Les collectivités locales et territoriales doivent-elles être redéfinies ?

 

 



Par Christine ALFARGE

 

« Un Etat fort doit avoir une vision permanente de développement du pays »

 

Les collectivités locales et territoriales posent à la fois la question de la gestion des finances publiques et leurs responsabilités, aujourd’hui la situation n’est pas satisfaisante. Selon Philippe Laurent : « Il y a une dualité entre deux logiques sans cohérence. Soit une voie fédéraliste avec un transfert de pouvoirs dont l’état ne s’occupe plus, c’est l’exemple de l’Espagne et de l’Allemagne. Cela suppose une révolution culturelle que les décideurs ne veulent pas faire car l’état est très structuré. Soit on prend acte que la France est unique, l’état et la république se trouvent confondus contrairement aux autres pays ».

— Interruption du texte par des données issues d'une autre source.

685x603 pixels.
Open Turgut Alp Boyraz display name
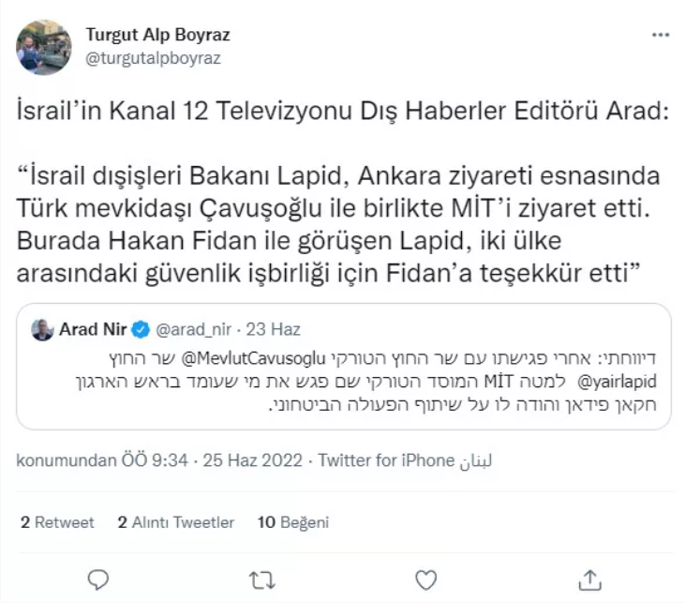pyautogui.click(x=157, y=36)
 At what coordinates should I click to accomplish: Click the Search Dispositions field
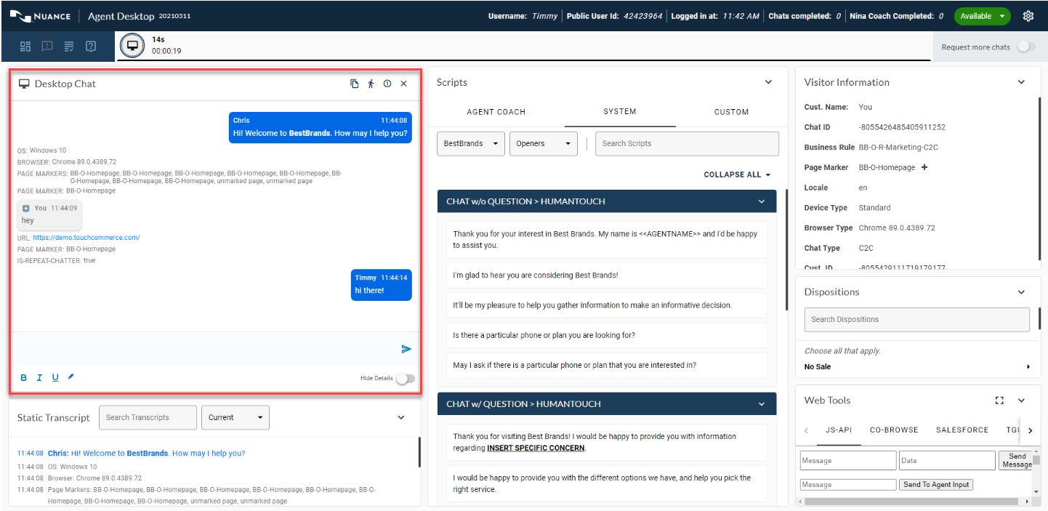(916, 319)
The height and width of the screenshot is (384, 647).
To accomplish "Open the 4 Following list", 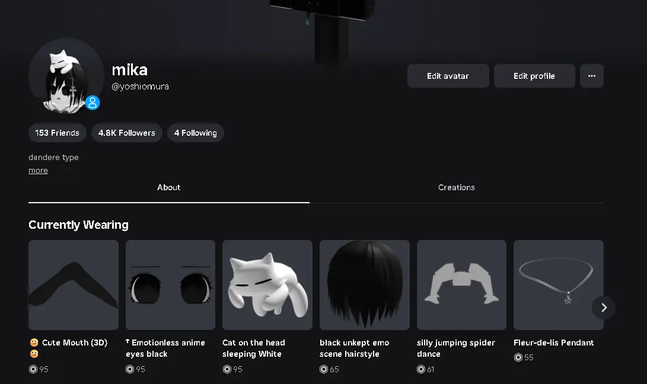I will [196, 133].
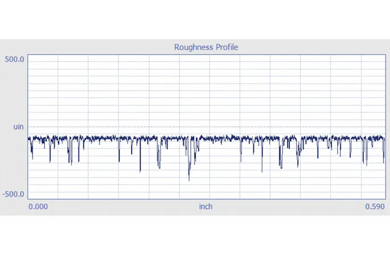Click the uin Y-axis unit label
The height and width of the screenshot is (260, 390).
(x=18, y=126)
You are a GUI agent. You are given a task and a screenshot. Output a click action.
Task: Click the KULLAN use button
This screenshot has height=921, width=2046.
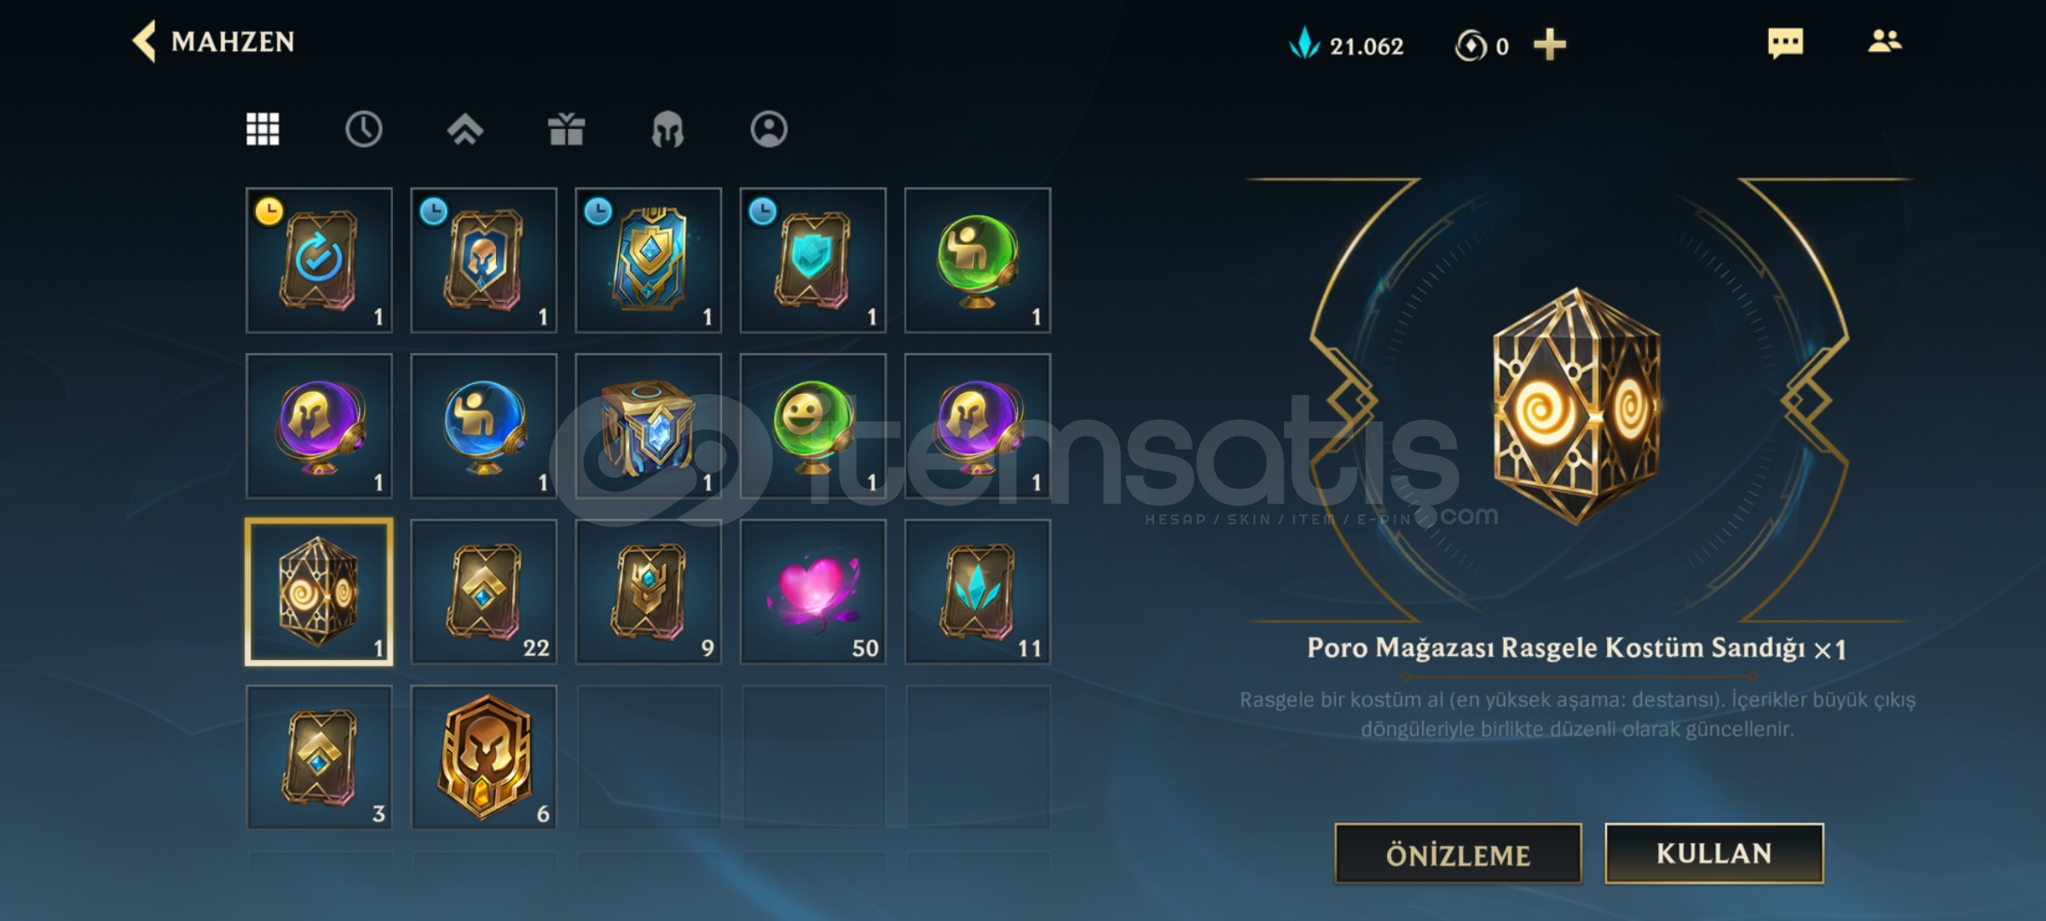[1714, 854]
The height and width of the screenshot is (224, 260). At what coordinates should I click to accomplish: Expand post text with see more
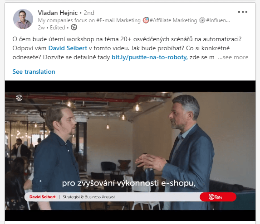pos(233,57)
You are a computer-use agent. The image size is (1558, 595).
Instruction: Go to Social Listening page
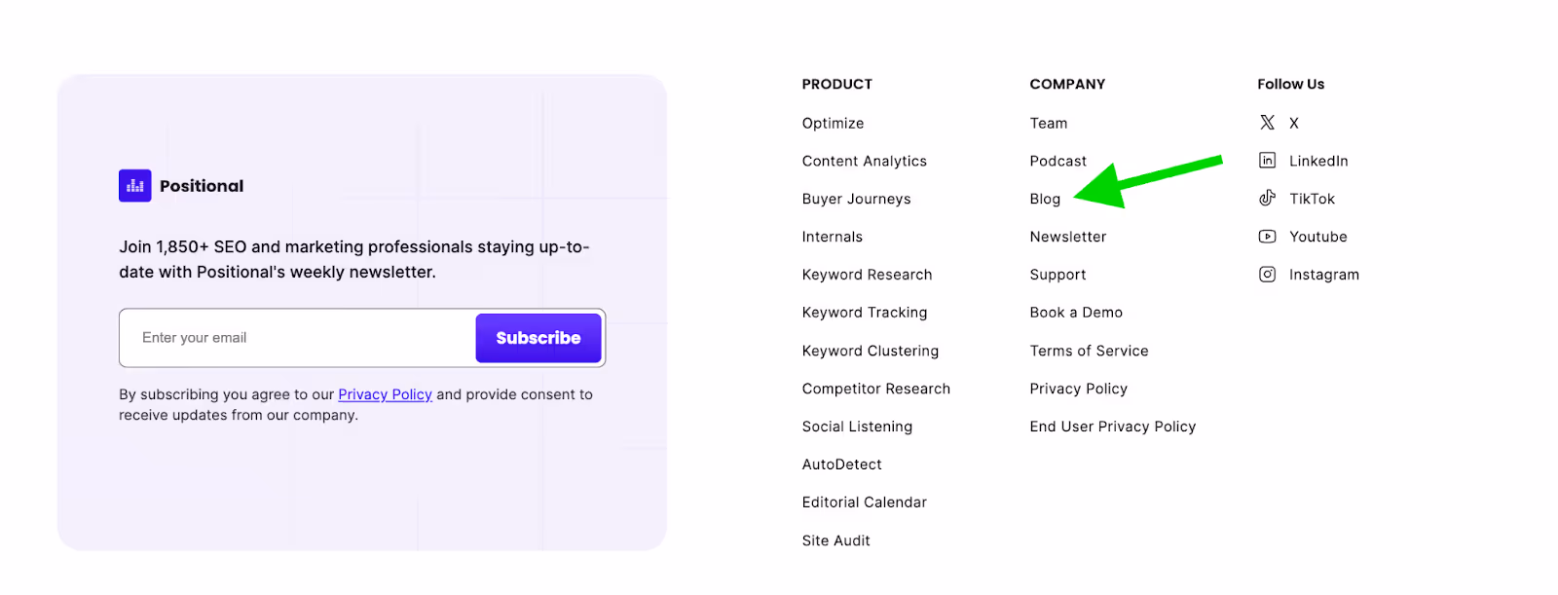[x=857, y=427]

A quels enjeux sommes-nous confrontés ?

Dans un contexte de grands défis tels que la transition énergétique, l’évolution du modèle d’activité de nos entreprises à l’heure de la décentralisation et de la loi « Métropoles », il est nécessaire de mettre en œuvre une refondation de la solidarité territoriale en lien avec les collectivités locales, fondement de notre politique industrielle.

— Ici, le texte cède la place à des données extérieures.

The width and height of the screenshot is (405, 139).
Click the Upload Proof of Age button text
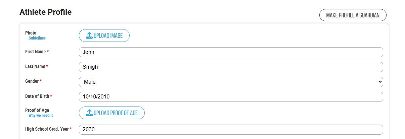point(116,113)
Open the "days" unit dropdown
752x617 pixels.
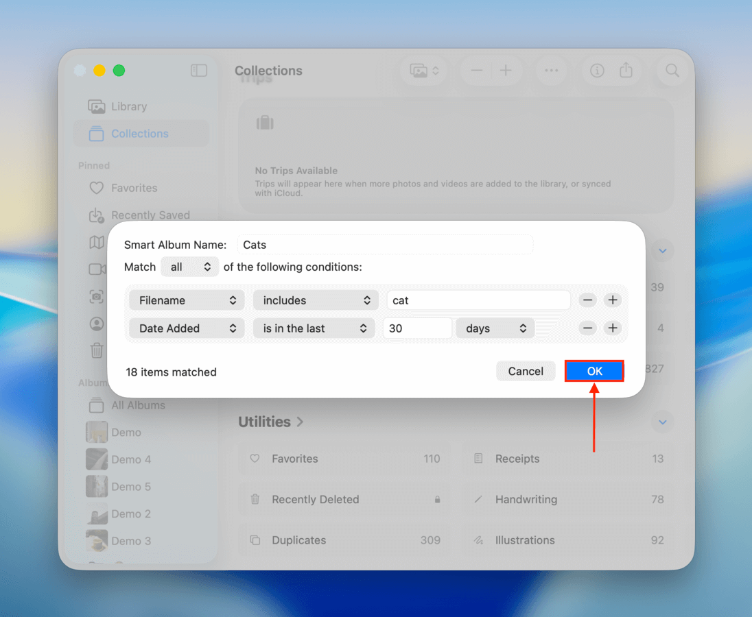click(x=495, y=328)
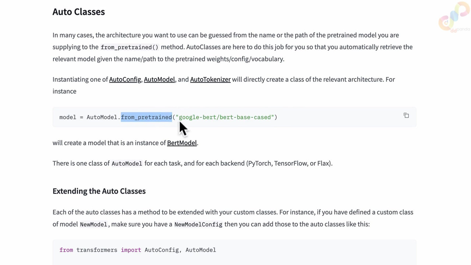
Task: Click 'AutoModel' before .from_pretrained in code block
Action: (x=102, y=117)
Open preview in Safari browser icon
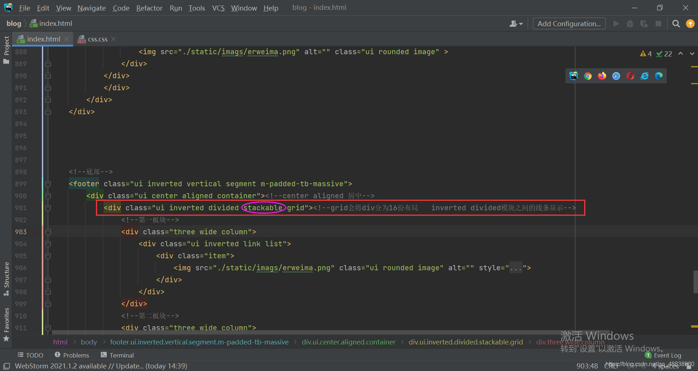Screen dimensions: 698x371 tap(616, 76)
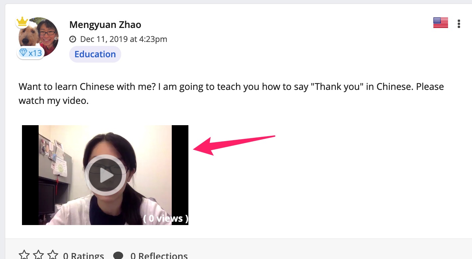472x259 pixels.
Task: Click the speech bubble reflections icon
Action: 118,256
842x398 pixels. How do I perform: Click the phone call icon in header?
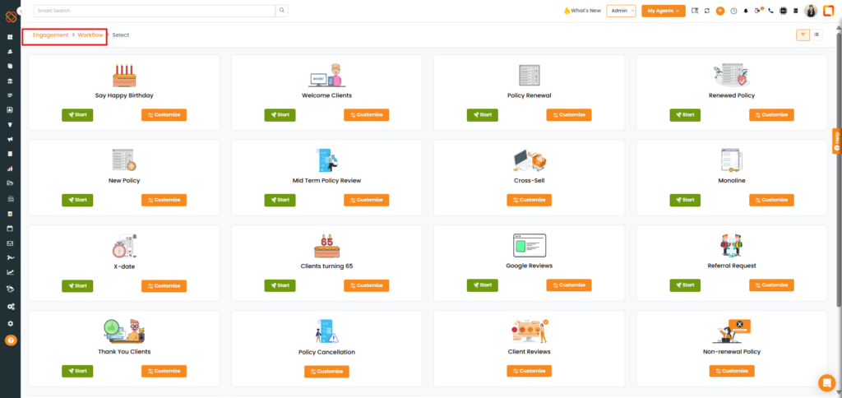pos(770,11)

Nous sommes dans la conquête de la ré-industrialisation, l’essentiel de notre vie économique, sociale et politique se joue encore aux niveaux local, national ou régional. L’Etat doit être inlassablement à l’écoute des projets et des besoins des régions pouvant s’appuyer sur la mobilisation et l’engagement des politiques.

La mondialisation n’a pas fait disparaître les territoires.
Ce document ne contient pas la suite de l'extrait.